GraXpert is a free, open-source standalone application specifically designed to remove gradients from astronomical images. Here, “gradients” refer to background brightness variations that are not real celestial signal, but are instead caused by light pollution, incorrect or missing flat-field correction, natural changes in night-sky brightness, vignetting from lenses or optical systems, and similar issues. For deep-sky image processing, cleaning up these background problems early usually results in a cleaner image and makes later stretching, color adjustment, and detail enhancement easier.
Based on the available content, GraXpert has a very focused purpose: removing gradients from astroimages, while also helping with color casts and reducing the impact of the sky background. It is not a plugin for software such as Photoshop or PixInsight, but a standalone desktop program. The website provides versions for Windows AMD64, macOS ARM64, macOS AMD64, and Linux AMD64, offering fairly good cross-platform coverage. The documentation includes sections such as Load Image, Cropping, Sample Selection, Interpolation Method, Saving, Advanced Settings, and Algorithms, but the crawled content does not specify the exact supported input and output formats.
The tool is explicitly described as freely available open source software, meaning it can be obtained for free and is open source. However, the main text does not disclose the specific license, so boundaries around commercial use, redistribution, and similar matters should still be verified in the GitHub repository. In terms of collaboration, the project accepts GitHub Pull Requests and welcomes new contributors. It also provides a Discord channel for support, feature requests, and discussion. Overall, it feels more like an open-source community project than a commercial service with enterprise-grade tickets or an SLA.
Its strengths are that it is free, open source, cross-platform, and built specifically for the single problem of gradient removal in astronomical imaging, making the learning goal clear. Being standalone also reduces dependence on other commercial software. The downsides are that its scope is narrow and it cannot replace a complete astrophotography post-processing workflow; because it is not a plugin, users may need to switch between different applications; and the website content still contains TODO notes about updating screenshots, suggesting that the documentation may still be evolving. It is especially suitable for deep-sky photography enthusiasts, beginners in astrophotography post-processing, and users who want to perform background correction before moving into their main post-processing software.

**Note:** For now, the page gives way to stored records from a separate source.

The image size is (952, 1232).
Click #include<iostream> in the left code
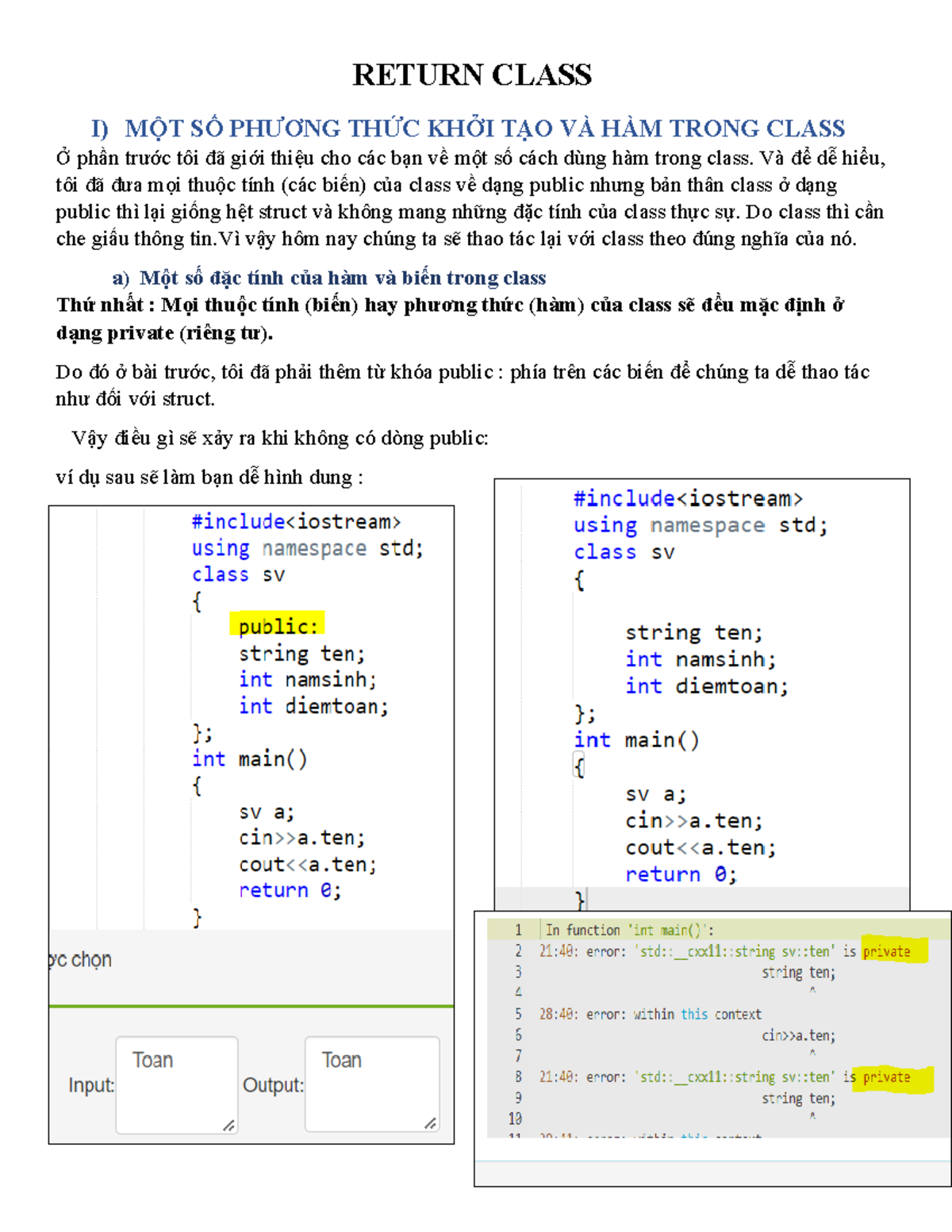tap(296, 521)
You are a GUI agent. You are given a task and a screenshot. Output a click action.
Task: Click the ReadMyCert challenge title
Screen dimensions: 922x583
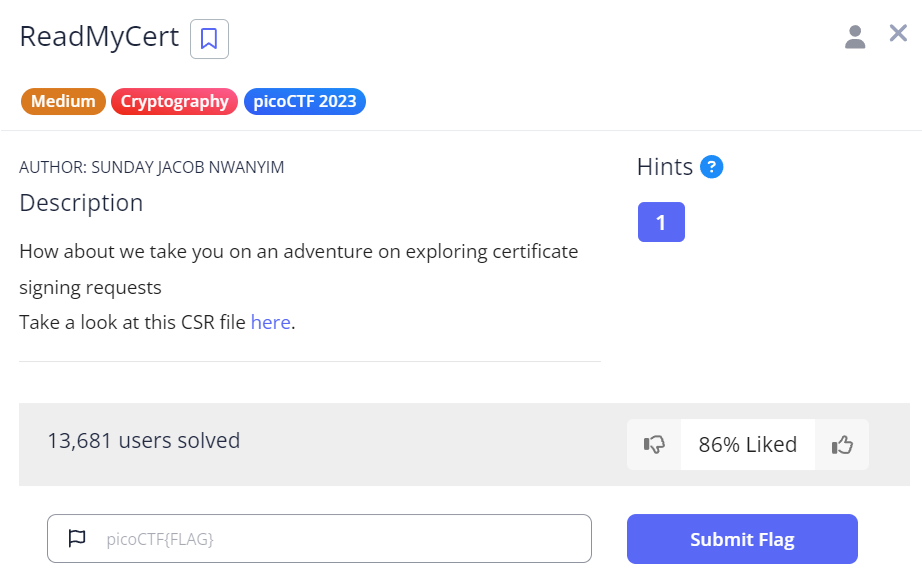tap(99, 37)
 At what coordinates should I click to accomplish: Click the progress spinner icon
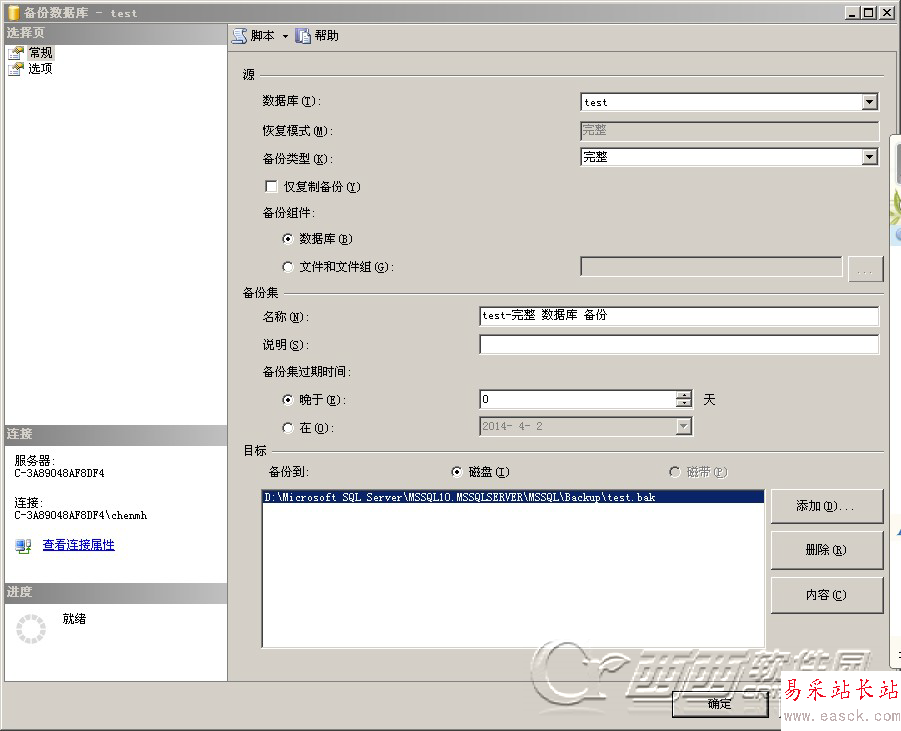[x=31, y=629]
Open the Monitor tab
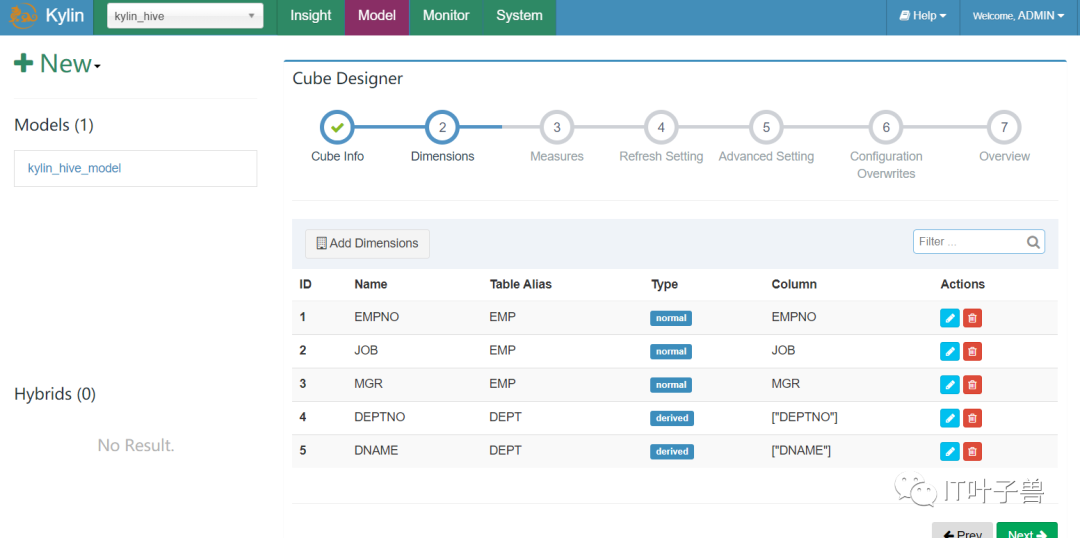 (446, 16)
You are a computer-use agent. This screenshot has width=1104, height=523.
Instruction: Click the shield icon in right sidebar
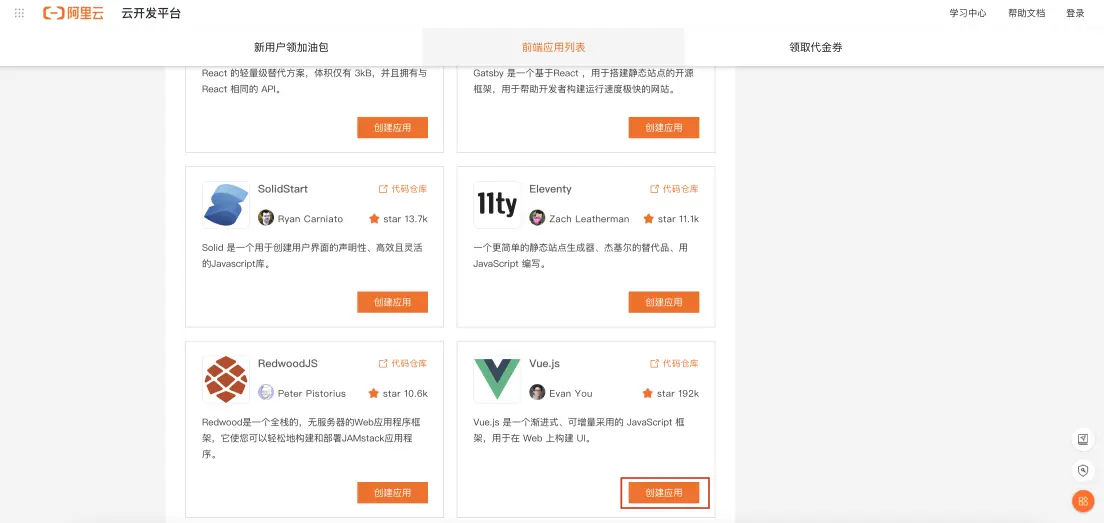pyautogui.click(x=1082, y=470)
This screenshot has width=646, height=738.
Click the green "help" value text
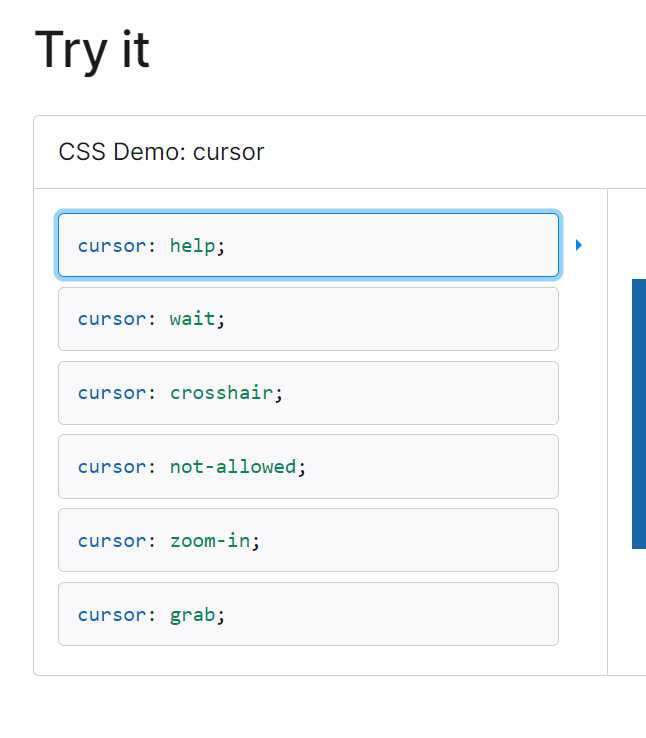coord(192,245)
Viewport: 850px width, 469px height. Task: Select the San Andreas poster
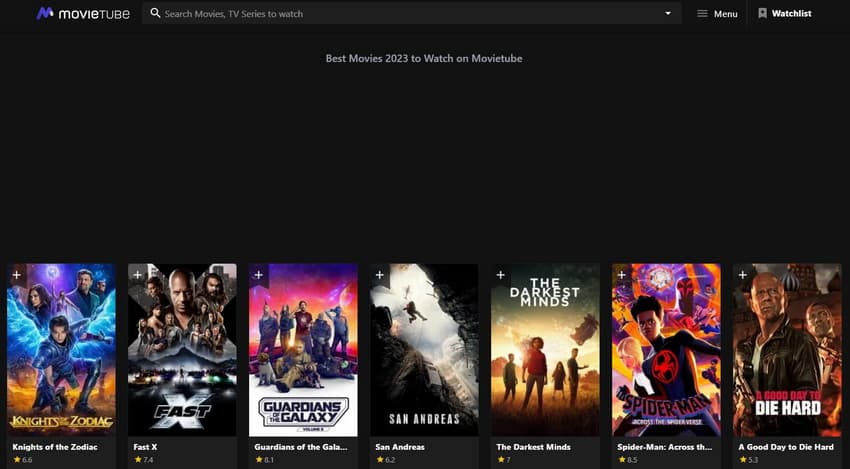pyautogui.click(x=424, y=350)
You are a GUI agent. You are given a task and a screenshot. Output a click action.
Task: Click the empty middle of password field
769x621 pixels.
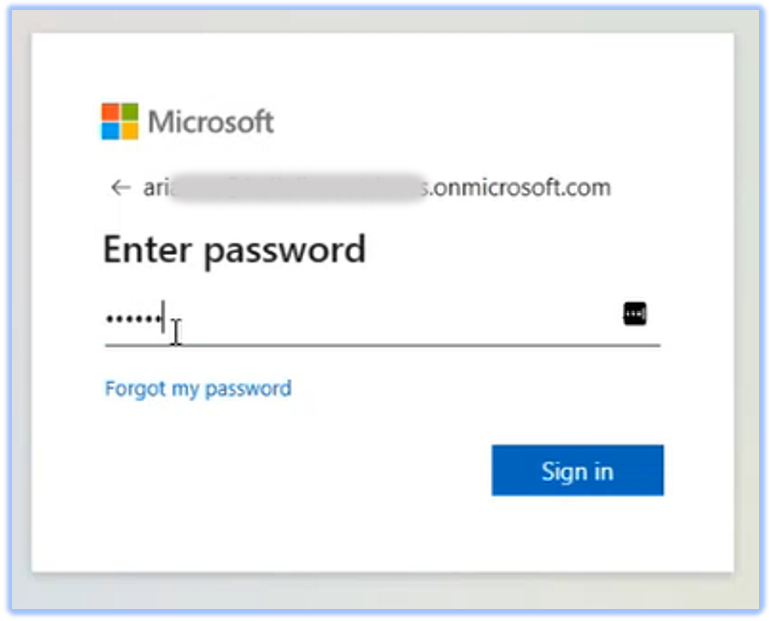pyautogui.click(x=400, y=318)
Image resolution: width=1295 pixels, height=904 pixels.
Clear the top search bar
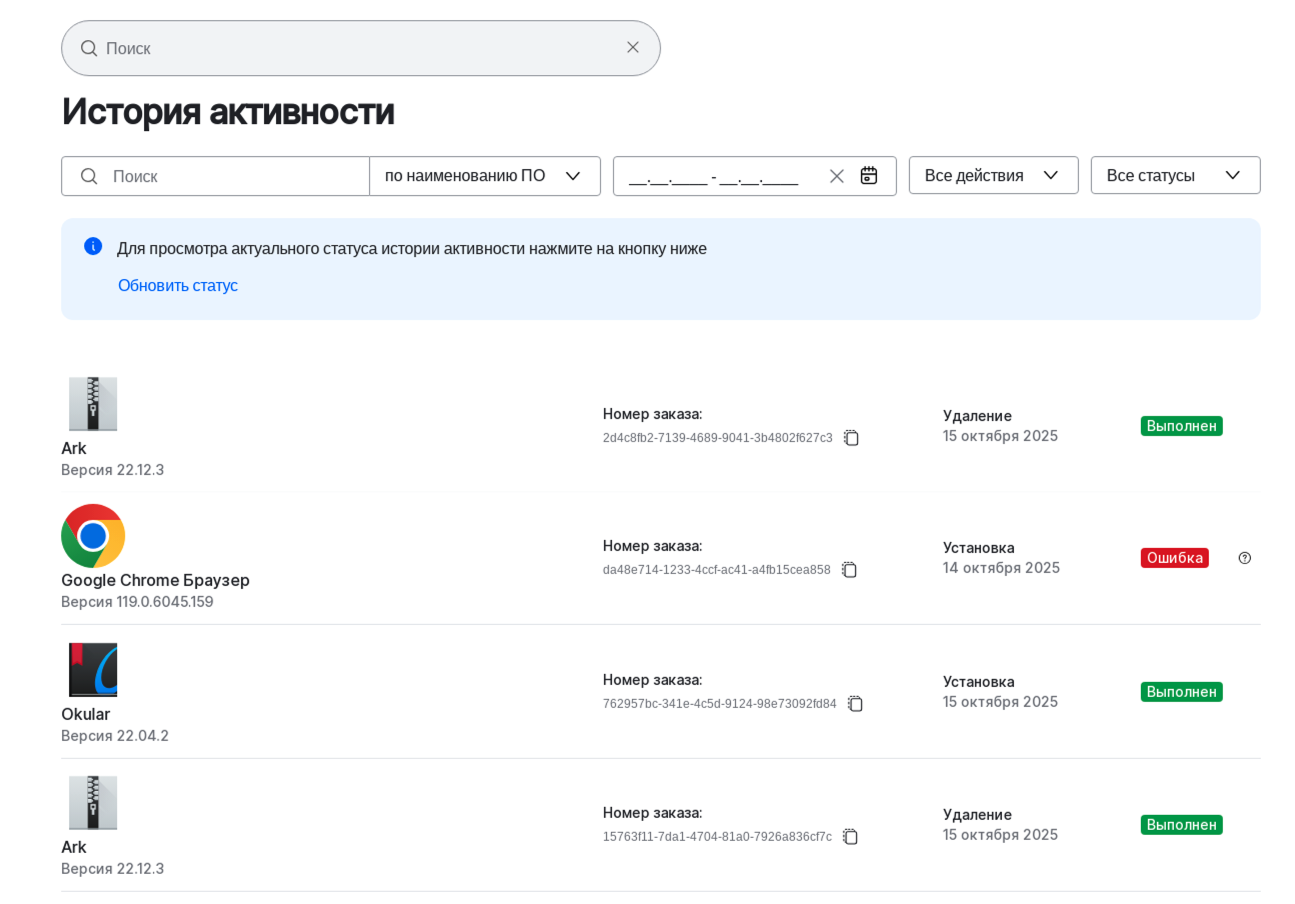point(632,48)
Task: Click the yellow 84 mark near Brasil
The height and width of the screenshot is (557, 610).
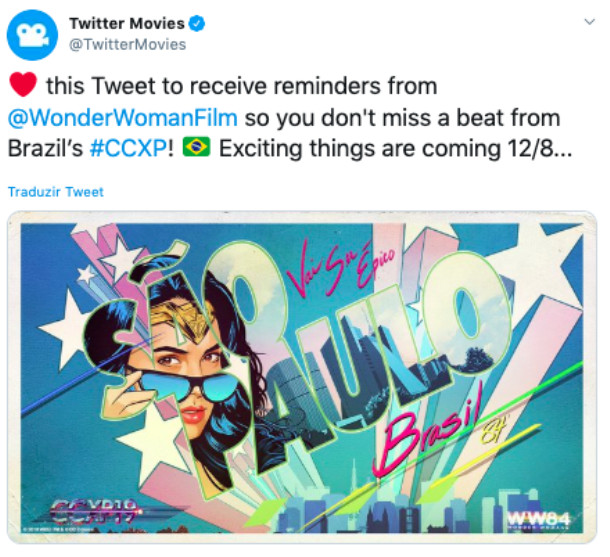Action: click(493, 431)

There is no information in the text on whether the website can be accessed reliably from mainland China, so this remains unknown. YouTube tutorials and the Discord community may commonly be affected by the domestic network environment, so users should verify access to support resources themselves. Since it is free and open source, payment is not involved. Comparable alternatives include PixInsight’s DBE/ABE, background extraction in Siril, and AstroPixelProcessor. If you only need a low-cost, single-purpose solution for gradient removal, GraXpert offers excellent value. If you need a complete stack for calibration, registration, integration, and the full post-processing workflow, you will likely need to use it alongside other astronomical image-processing software.
⚠ This review is compiled from public sources and does not constitute a purchase recommendation. Verify all facts on the vendor's official site. Verify on graxpert.com official site.